What is being asked - In the records below, find every line with the word "καλοκαίρια" and copy it.

Supplied entries -
────────────────────────────────────────
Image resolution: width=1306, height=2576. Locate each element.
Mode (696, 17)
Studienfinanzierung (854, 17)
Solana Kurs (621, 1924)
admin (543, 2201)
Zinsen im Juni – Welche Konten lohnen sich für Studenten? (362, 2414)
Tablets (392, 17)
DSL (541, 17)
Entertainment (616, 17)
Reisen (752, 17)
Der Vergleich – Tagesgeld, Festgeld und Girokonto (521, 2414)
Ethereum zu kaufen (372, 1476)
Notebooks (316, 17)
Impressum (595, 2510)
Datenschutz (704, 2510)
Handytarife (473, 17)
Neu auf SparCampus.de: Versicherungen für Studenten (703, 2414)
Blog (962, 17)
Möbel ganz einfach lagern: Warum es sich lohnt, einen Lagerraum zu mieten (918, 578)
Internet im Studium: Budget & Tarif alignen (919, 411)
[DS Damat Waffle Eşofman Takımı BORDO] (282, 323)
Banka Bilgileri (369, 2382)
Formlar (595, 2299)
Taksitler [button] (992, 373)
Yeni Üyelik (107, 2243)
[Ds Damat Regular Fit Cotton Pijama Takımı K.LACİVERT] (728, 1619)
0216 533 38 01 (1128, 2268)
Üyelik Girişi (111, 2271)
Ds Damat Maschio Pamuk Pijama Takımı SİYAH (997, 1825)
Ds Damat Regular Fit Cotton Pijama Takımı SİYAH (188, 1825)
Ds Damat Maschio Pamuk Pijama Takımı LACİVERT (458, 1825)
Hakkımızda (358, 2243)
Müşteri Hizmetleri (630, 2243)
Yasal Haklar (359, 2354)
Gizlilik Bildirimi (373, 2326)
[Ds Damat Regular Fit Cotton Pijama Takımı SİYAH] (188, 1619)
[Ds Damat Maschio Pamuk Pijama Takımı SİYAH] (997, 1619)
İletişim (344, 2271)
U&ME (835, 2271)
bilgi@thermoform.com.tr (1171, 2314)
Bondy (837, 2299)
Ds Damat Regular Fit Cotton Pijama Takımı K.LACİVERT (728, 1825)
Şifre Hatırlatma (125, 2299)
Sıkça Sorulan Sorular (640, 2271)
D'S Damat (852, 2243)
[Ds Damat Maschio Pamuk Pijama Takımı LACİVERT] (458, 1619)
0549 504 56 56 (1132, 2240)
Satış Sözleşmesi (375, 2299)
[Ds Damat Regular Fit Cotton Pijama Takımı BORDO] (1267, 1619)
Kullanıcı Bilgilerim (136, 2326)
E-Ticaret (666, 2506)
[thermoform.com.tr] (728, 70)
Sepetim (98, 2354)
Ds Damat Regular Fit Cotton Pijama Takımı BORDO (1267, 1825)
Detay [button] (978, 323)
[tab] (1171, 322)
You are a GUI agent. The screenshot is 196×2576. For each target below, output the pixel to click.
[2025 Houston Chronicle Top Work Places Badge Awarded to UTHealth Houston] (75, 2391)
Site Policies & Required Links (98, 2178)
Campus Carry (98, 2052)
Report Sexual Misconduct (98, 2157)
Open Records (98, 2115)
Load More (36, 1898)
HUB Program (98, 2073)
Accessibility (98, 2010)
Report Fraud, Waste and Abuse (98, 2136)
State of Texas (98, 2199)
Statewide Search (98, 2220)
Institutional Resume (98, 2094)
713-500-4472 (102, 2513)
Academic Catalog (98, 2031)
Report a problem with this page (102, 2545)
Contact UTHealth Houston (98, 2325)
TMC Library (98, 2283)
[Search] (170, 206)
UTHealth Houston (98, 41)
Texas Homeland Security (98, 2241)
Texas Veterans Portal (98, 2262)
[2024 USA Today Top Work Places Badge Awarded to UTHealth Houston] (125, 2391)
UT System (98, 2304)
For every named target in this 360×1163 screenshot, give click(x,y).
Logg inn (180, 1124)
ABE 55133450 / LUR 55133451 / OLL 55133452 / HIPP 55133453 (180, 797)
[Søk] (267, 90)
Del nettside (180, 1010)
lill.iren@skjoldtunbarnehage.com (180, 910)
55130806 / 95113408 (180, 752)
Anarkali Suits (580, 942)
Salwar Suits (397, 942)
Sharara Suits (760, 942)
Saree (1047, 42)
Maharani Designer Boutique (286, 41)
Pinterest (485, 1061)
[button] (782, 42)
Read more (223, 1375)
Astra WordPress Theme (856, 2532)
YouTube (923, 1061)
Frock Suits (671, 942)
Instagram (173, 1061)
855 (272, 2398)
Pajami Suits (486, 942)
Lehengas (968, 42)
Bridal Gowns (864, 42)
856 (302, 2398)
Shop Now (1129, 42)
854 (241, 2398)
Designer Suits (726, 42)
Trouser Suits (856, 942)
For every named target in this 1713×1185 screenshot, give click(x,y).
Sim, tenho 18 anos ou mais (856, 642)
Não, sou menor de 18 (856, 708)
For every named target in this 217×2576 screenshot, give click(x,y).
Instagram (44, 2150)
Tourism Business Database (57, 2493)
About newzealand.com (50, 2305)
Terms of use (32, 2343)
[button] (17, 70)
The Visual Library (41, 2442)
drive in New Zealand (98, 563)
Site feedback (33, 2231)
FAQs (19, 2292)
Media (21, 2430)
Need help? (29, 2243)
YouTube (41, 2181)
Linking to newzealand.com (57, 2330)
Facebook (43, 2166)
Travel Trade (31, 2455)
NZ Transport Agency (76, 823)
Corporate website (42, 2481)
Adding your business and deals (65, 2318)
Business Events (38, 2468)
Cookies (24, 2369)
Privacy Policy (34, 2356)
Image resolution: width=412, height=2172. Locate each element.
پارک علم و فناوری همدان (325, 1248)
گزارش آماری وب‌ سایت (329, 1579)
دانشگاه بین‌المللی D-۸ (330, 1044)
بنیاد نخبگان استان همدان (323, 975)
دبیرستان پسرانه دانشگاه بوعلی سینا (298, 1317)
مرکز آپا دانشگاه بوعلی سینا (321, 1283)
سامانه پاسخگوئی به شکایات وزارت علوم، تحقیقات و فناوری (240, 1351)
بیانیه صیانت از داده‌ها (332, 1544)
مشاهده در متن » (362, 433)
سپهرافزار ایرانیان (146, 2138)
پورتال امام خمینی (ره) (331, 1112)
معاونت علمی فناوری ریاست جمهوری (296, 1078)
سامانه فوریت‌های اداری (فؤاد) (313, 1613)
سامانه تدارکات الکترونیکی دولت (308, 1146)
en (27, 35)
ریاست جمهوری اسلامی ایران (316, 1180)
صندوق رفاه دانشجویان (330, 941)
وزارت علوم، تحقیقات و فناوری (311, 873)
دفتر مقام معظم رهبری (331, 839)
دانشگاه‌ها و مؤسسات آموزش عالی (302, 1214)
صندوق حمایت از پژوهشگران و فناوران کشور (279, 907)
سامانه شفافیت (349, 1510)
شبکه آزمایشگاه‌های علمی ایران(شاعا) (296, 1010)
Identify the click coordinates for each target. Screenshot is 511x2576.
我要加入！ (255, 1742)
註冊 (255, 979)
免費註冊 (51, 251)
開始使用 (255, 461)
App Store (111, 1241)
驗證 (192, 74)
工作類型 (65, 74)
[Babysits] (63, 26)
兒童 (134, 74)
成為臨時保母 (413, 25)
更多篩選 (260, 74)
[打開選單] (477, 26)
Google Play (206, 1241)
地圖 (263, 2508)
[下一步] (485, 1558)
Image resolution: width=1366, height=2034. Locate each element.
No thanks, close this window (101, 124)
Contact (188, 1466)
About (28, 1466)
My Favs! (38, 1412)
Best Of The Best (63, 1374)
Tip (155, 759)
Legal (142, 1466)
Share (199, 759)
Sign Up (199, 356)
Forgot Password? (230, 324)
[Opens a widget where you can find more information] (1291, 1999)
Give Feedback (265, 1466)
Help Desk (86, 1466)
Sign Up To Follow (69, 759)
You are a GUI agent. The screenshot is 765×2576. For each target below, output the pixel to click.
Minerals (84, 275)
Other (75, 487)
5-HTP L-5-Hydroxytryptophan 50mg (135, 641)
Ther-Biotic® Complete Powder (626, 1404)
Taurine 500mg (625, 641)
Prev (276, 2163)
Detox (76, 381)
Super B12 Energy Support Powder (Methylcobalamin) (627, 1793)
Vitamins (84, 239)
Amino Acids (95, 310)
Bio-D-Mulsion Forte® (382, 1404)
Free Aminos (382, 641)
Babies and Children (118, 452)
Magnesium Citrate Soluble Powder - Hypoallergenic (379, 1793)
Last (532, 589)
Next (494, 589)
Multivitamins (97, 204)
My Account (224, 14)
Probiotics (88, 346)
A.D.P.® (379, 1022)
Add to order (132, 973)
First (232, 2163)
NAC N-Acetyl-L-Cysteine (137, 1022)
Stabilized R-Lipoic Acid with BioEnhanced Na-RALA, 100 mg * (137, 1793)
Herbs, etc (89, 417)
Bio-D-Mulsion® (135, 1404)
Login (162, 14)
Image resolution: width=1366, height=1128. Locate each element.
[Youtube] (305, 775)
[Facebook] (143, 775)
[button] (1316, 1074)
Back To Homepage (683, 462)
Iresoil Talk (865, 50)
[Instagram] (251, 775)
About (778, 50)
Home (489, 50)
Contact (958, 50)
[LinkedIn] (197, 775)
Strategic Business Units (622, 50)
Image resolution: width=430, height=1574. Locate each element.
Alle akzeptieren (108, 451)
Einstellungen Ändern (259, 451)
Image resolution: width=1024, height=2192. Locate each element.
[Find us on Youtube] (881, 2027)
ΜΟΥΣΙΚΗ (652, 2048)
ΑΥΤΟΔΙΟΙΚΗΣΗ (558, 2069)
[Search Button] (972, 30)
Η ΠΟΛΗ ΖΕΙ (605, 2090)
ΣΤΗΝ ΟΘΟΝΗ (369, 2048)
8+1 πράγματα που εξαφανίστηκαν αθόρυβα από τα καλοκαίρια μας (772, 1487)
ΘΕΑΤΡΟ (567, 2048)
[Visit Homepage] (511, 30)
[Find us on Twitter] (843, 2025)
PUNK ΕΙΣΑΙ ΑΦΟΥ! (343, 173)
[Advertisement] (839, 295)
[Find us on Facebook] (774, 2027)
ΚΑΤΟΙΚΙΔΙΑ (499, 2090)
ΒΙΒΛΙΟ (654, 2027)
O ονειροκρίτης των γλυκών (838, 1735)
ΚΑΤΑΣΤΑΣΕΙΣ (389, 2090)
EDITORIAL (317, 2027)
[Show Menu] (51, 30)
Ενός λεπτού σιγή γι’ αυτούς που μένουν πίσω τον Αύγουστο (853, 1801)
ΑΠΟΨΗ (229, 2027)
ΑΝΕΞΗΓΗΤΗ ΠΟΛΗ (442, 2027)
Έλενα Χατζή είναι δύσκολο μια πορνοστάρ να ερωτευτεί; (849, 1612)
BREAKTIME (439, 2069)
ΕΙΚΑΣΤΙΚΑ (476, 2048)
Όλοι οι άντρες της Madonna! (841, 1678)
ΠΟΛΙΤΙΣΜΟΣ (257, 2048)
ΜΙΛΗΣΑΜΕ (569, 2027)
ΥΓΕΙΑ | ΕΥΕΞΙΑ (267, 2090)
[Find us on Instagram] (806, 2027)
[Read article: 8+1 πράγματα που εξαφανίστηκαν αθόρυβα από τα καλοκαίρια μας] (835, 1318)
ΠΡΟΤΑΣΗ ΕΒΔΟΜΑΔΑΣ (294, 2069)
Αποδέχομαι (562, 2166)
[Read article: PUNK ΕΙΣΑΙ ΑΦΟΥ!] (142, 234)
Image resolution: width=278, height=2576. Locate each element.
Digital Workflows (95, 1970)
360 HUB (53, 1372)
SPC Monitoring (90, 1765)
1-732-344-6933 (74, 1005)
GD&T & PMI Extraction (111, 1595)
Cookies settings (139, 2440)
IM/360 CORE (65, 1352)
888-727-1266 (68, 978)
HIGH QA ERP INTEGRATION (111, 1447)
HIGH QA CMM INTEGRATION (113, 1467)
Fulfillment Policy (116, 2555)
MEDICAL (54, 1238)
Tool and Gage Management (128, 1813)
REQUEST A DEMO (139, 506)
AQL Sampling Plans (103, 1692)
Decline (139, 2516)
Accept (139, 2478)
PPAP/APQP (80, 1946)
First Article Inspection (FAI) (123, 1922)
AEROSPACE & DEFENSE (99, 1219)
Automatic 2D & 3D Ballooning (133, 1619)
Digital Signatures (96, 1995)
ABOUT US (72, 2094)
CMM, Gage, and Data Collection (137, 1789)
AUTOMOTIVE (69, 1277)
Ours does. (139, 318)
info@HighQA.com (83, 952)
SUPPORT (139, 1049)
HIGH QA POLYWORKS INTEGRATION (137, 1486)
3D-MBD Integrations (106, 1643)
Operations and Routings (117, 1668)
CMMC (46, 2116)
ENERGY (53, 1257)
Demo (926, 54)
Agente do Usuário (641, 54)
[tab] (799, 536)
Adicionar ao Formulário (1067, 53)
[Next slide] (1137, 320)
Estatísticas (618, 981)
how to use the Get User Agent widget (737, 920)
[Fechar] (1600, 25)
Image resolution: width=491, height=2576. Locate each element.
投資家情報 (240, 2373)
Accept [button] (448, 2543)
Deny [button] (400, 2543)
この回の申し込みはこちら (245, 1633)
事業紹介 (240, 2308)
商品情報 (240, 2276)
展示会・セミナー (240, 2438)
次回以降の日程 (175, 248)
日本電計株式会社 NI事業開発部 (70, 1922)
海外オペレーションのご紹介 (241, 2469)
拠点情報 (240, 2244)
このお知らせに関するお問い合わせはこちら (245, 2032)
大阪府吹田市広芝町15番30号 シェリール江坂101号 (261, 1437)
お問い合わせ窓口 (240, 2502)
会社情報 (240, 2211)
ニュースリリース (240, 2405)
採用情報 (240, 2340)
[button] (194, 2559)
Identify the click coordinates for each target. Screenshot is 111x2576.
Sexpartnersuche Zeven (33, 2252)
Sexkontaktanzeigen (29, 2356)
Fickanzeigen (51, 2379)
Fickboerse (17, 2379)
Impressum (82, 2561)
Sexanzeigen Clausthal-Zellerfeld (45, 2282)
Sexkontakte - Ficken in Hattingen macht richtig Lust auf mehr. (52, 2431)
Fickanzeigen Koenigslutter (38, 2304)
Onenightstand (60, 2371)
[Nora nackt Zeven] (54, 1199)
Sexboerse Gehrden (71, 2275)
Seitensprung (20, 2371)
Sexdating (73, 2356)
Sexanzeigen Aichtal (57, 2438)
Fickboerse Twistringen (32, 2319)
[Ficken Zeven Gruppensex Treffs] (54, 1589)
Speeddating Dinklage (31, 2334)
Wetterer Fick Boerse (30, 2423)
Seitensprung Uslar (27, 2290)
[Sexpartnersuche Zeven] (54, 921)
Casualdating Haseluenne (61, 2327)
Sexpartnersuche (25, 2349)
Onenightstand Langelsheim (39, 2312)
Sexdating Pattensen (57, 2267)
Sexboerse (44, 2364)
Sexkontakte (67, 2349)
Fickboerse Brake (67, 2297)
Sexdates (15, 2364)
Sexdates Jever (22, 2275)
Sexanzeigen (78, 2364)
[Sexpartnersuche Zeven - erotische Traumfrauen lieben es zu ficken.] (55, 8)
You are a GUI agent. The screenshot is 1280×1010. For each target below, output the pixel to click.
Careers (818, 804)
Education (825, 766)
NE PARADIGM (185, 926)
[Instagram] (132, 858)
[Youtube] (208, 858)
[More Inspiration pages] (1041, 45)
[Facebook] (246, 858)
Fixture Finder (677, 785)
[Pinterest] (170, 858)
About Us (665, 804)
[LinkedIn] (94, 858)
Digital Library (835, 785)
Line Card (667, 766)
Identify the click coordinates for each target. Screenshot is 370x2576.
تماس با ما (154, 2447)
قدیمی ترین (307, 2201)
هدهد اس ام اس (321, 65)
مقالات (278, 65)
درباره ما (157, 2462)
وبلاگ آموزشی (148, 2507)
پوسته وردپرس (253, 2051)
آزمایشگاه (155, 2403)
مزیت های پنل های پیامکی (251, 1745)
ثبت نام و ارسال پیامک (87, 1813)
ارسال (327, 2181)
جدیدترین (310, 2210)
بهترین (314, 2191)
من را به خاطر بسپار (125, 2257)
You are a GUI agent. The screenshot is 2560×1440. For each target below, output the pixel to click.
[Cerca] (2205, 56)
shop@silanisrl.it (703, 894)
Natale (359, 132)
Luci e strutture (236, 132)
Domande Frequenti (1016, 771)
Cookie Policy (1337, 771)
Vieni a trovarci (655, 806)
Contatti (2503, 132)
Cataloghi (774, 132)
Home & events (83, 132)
────────────────────────────────────────
Answer -
8+1 πράγματα που εξαφανίστηκαν αθόρυβα από τα καλοκαίρια μας (772, 1487)
[Read article: 8+1 πράγματα που εξαφανίστηκαν αθόρυβα από τα καλοκαίρια μας] (835, 1318)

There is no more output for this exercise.